• _What to produce_:
Pick the lines holding the string "agent" out of the records and copy them.

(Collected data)

______

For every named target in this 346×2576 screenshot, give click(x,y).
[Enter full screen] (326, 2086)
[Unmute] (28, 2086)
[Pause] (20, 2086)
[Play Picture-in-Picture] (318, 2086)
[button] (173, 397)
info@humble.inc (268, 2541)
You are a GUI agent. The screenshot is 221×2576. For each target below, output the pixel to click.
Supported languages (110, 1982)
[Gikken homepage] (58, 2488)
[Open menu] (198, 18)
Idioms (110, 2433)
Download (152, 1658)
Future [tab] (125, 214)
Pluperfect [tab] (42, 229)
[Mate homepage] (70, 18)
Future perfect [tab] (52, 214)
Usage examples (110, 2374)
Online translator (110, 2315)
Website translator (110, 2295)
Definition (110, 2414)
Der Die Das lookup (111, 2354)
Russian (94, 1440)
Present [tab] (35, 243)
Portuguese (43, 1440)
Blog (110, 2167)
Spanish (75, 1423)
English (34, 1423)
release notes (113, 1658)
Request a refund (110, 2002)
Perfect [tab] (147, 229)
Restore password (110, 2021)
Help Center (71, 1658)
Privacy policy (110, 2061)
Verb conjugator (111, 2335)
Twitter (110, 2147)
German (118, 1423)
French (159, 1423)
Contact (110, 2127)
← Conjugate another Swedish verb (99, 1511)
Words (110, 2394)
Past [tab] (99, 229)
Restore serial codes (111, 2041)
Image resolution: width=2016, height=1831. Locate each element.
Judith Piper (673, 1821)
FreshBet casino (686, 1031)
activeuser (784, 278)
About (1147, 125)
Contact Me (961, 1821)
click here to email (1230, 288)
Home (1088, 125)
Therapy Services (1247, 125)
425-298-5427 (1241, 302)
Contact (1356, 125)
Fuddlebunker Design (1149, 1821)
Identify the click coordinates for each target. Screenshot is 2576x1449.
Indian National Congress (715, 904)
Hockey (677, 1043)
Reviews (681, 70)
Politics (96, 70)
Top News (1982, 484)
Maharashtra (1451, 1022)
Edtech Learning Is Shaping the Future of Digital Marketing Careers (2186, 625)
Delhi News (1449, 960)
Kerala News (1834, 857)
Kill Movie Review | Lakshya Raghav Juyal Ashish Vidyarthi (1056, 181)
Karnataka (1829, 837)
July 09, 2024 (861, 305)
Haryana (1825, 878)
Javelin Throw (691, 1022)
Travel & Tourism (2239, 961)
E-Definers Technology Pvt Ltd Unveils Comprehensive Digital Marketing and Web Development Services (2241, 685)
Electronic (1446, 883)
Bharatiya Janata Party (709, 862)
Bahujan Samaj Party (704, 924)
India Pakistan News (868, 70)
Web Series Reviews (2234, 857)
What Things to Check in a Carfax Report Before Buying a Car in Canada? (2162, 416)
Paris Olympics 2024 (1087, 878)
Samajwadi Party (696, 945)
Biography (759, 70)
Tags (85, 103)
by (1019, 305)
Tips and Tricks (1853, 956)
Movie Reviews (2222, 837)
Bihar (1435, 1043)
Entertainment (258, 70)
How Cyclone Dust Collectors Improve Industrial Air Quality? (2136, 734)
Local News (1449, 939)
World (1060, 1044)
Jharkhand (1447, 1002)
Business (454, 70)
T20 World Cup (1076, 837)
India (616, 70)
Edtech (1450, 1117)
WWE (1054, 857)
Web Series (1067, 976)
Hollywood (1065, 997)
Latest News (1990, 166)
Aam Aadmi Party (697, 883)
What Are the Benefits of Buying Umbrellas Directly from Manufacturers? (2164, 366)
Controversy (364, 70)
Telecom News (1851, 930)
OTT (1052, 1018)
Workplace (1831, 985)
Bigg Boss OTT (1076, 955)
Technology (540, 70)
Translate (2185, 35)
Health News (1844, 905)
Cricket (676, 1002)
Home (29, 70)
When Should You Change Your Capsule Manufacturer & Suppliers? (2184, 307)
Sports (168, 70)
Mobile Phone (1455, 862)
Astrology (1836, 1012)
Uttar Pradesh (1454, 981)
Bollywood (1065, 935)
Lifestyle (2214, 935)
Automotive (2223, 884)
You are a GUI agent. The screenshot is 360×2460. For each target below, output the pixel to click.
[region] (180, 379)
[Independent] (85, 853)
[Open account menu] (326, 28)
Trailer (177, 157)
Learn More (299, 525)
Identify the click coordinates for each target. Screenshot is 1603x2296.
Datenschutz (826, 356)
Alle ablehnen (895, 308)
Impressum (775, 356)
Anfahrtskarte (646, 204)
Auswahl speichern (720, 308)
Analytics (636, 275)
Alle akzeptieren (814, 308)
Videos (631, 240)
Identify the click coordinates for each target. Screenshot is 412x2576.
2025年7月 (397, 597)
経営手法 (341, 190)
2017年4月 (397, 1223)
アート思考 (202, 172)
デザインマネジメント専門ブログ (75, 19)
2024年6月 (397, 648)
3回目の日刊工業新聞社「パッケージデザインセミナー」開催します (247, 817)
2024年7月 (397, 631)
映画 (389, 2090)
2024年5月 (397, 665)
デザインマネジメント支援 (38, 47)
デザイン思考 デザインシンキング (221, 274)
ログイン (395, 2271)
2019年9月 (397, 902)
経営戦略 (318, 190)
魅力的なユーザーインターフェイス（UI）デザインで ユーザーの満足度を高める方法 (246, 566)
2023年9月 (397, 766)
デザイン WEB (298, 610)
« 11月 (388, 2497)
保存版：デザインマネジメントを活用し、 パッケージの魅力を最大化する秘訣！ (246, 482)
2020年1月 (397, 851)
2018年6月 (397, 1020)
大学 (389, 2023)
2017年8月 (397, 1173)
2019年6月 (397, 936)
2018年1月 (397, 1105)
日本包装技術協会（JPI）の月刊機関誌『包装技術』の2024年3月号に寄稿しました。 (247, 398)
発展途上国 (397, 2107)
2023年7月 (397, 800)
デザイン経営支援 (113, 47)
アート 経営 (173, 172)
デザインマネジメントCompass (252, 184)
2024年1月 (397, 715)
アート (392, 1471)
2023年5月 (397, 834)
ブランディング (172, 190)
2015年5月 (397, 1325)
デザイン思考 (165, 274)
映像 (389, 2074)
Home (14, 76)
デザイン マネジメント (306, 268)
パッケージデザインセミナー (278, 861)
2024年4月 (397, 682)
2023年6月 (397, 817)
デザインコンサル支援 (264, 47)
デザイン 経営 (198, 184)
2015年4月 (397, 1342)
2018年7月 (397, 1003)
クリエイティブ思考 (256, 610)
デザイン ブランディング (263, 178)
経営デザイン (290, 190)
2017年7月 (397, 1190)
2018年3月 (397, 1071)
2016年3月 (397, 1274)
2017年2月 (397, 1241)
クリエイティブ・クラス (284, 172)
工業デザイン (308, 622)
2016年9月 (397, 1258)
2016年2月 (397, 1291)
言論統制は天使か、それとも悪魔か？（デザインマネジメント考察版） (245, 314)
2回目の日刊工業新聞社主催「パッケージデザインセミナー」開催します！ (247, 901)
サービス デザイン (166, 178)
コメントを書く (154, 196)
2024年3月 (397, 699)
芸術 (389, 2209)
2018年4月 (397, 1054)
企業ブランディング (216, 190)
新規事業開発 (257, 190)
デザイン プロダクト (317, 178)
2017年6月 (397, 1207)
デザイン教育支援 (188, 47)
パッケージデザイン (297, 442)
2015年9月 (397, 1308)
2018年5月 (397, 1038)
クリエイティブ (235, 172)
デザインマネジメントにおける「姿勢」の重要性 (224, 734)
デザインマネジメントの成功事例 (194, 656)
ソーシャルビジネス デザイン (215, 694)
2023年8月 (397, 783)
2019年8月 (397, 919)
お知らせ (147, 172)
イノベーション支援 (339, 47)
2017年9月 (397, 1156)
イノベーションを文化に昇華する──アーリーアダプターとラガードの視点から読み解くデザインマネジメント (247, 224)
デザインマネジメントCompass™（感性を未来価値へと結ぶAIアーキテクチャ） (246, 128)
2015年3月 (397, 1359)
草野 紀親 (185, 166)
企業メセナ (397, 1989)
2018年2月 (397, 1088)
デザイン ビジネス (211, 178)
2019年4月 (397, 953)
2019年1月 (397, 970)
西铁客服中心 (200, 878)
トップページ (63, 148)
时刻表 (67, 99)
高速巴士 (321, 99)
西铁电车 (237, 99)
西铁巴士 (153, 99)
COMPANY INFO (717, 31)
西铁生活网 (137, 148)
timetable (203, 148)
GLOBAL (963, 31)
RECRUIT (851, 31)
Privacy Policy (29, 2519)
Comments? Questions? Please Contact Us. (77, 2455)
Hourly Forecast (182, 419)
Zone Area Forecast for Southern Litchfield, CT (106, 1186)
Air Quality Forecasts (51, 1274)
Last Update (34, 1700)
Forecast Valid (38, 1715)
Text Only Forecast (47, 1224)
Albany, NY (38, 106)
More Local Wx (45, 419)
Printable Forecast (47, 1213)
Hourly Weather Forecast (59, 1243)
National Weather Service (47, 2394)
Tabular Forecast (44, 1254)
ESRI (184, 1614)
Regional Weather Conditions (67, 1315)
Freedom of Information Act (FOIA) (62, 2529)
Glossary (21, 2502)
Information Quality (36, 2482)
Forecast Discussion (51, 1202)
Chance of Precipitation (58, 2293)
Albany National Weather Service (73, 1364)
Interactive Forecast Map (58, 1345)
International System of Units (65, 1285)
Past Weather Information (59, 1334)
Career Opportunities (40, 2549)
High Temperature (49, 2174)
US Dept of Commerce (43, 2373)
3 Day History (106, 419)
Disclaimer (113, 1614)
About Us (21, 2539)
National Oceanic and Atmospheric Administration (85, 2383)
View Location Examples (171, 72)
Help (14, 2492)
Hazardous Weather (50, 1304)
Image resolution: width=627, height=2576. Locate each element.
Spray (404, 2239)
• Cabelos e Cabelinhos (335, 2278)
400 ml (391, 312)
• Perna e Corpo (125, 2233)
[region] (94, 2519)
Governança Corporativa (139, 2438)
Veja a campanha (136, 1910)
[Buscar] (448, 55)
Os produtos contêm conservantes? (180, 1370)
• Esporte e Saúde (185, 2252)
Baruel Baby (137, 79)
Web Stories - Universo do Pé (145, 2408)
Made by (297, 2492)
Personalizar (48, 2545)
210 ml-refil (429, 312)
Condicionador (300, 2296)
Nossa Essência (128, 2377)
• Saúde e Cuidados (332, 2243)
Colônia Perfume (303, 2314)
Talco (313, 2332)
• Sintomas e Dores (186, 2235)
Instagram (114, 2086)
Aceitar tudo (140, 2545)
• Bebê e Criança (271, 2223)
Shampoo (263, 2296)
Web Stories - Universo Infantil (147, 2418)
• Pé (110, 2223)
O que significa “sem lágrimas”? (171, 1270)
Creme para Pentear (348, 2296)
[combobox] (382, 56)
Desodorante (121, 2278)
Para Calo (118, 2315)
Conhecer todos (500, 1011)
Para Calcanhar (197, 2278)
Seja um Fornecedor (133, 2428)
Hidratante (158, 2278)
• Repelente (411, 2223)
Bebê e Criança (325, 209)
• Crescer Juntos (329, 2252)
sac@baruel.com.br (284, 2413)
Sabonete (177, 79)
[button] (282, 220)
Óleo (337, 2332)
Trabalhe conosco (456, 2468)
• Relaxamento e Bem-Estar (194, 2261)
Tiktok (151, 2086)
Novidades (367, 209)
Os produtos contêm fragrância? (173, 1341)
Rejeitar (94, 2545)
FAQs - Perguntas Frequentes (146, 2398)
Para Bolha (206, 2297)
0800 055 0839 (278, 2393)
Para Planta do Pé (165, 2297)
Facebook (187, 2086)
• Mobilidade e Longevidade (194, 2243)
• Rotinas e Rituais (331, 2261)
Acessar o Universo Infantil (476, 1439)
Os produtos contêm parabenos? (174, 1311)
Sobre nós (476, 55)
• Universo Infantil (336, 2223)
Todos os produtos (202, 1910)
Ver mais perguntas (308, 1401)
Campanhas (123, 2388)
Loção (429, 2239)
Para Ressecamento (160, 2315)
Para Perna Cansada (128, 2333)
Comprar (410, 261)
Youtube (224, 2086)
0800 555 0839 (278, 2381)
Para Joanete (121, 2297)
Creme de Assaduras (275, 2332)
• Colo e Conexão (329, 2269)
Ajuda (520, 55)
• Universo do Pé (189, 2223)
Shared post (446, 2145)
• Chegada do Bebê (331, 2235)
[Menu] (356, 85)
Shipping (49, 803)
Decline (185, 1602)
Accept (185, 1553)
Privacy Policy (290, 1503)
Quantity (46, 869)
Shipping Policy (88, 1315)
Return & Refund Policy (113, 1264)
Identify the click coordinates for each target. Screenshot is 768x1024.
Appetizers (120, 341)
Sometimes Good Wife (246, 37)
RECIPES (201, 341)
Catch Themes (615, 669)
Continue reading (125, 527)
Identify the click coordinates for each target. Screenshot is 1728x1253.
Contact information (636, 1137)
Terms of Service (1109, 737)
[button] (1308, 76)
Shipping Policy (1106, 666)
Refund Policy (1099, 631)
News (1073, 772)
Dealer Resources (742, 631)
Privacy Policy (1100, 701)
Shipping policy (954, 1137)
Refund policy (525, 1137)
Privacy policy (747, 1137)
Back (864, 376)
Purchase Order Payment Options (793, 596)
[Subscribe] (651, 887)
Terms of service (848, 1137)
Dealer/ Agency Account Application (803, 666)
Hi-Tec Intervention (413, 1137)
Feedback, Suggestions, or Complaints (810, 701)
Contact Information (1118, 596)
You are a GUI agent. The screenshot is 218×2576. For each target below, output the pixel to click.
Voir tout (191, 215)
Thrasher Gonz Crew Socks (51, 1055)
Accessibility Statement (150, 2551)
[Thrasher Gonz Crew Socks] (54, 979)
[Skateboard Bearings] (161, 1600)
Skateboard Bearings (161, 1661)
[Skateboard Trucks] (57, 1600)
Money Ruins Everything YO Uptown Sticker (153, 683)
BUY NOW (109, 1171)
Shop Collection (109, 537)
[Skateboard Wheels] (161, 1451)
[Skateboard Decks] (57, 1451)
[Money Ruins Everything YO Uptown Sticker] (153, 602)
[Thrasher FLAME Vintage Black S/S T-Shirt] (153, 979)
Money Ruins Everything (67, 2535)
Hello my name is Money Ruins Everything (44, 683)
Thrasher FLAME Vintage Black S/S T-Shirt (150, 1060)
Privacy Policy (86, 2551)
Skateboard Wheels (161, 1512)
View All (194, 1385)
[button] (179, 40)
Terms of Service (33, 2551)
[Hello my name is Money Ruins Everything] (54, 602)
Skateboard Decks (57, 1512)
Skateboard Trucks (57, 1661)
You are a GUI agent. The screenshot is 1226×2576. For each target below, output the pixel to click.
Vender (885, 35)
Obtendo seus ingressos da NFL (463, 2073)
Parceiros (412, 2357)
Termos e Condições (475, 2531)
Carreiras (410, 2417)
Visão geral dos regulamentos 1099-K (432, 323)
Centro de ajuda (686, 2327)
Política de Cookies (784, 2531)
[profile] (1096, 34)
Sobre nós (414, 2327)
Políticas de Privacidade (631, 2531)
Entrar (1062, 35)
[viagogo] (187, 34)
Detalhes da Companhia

______

• _Task response_:
You are a GUI agent. The screenshot is 221×2576. For each target below, output the pixel to click.
You are a GUI agent. The screenshot is 360×2460. For each target below, output the pixel to click.
You are a GUI agent. The screenshot is 218×2576. For each target below, output the pixel to click.
You are a GUI agent. The screenshot is 1226×2576. For each target below, output the pixel to click.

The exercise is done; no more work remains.